= Information provided =
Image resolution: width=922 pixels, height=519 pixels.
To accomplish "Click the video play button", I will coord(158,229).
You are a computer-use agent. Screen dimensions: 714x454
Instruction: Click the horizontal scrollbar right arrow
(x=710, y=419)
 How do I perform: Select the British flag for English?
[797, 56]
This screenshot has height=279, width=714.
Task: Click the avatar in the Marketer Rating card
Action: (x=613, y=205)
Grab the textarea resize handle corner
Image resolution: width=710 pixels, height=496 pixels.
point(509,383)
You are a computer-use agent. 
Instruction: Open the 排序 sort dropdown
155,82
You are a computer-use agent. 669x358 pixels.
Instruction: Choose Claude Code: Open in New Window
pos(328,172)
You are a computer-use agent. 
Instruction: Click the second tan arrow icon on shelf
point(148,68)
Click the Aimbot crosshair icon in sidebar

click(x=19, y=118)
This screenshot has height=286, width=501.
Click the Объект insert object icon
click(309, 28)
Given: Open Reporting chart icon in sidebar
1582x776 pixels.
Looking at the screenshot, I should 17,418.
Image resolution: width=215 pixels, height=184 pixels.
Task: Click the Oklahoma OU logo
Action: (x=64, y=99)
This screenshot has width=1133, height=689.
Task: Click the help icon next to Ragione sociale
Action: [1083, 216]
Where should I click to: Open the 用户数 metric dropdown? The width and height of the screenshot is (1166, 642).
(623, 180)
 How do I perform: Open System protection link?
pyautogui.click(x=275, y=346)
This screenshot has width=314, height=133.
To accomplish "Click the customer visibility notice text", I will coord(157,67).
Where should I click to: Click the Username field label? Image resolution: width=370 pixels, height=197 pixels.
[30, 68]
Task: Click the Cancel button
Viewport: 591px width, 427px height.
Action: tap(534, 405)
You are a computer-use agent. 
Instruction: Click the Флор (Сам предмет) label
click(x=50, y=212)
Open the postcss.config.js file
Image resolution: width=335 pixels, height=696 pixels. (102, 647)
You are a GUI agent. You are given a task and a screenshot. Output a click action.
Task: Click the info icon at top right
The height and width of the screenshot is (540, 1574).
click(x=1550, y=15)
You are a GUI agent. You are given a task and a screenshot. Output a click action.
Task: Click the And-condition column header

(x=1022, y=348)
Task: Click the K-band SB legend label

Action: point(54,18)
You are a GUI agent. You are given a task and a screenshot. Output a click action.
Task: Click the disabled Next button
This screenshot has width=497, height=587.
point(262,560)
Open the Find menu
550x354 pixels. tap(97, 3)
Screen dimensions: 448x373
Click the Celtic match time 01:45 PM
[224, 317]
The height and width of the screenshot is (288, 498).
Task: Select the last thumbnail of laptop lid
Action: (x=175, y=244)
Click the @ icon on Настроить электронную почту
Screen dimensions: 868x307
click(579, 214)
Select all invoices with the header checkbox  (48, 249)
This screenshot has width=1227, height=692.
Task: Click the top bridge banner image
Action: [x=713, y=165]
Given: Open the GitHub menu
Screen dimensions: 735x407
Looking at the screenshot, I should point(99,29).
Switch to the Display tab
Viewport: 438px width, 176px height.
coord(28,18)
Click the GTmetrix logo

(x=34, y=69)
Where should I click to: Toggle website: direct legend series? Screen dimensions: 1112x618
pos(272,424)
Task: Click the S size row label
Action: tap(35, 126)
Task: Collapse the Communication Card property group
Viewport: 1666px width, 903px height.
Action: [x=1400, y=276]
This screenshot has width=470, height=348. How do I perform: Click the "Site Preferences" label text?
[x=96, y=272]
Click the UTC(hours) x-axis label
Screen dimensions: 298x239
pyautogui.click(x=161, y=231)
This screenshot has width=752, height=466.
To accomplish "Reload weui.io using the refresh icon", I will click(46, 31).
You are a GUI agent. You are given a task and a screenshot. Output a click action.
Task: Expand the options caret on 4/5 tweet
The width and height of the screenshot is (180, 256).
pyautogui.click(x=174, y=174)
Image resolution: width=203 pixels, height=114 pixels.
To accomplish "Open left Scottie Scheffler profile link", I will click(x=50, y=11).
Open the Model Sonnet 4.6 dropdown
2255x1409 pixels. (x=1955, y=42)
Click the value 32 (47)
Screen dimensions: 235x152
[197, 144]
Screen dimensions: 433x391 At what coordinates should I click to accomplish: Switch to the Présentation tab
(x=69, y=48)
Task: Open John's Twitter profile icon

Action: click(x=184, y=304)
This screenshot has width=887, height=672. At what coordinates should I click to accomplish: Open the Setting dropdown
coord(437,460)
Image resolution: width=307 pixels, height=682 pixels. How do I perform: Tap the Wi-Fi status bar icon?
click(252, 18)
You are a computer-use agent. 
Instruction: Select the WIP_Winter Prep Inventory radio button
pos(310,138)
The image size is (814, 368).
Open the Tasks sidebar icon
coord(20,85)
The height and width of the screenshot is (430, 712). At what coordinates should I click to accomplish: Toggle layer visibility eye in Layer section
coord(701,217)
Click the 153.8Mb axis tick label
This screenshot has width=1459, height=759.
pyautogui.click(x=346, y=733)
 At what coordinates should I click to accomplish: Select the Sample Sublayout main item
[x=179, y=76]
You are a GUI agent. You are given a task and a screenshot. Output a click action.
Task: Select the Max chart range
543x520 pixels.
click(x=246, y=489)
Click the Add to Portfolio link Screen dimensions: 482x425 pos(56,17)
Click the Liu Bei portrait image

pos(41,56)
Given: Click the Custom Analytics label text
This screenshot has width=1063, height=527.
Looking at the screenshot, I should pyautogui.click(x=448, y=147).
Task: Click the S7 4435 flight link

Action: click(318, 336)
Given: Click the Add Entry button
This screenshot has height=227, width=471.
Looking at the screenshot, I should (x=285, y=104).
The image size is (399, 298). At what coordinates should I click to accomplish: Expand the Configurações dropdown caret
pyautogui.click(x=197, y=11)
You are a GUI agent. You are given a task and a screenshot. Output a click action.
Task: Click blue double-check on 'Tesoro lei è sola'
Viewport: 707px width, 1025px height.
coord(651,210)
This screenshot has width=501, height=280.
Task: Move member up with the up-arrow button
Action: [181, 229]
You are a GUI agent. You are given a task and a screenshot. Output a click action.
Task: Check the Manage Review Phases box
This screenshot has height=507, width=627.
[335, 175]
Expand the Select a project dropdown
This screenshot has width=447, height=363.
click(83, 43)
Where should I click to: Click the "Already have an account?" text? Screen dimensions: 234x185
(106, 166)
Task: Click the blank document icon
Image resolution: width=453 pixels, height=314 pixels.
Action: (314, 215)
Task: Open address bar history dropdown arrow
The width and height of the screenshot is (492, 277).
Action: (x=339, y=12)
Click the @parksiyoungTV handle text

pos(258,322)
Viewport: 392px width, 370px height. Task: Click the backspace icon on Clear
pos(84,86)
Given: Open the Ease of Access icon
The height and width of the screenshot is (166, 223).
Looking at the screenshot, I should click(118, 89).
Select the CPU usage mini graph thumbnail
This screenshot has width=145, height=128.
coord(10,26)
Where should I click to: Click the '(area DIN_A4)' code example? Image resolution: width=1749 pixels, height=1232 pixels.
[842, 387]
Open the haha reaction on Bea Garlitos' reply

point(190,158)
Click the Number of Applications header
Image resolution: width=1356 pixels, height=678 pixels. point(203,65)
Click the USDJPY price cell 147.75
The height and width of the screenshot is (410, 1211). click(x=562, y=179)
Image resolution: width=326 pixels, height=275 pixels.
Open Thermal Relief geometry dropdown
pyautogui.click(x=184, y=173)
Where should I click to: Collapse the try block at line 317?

= Problem statement =
Rewrite the listing from the line with "Task: Click the Cancel button" up to and including the line with "550x354 pixels. tap(97, 3)", substituting "inactive" for "disabled" and leaving everything else the same.

= The result =
Task: Click the Cancel button
Viewport: 591px width, 427px height.
Action: tap(534, 405)
You are a computer-use agent. 
Instruction: Click the Флор (Сам предмет) label
click(x=50, y=212)
Open the postcss.config.js file
Image resolution: width=335 pixels, height=696 pixels. (102, 647)
You are a GUI agent. You are given a task and a screenshot. Output a click action.
Task: Click the info icon at top right
The height and width of the screenshot is (540, 1574).
click(x=1550, y=15)
You are a GUI agent. You are given a task and a screenshot. Output a click action.
Task: Click the And-condition column header

(x=1022, y=348)
Task: Click the K-band SB legend label

Action: point(54,18)
You are a GUI agent. You are given a task and a screenshot. Output a click action.
Task: Click the inactive Next button
This screenshot has width=497, height=587.
point(262,560)
Open the Find menu
550x354 pixels. tap(97, 3)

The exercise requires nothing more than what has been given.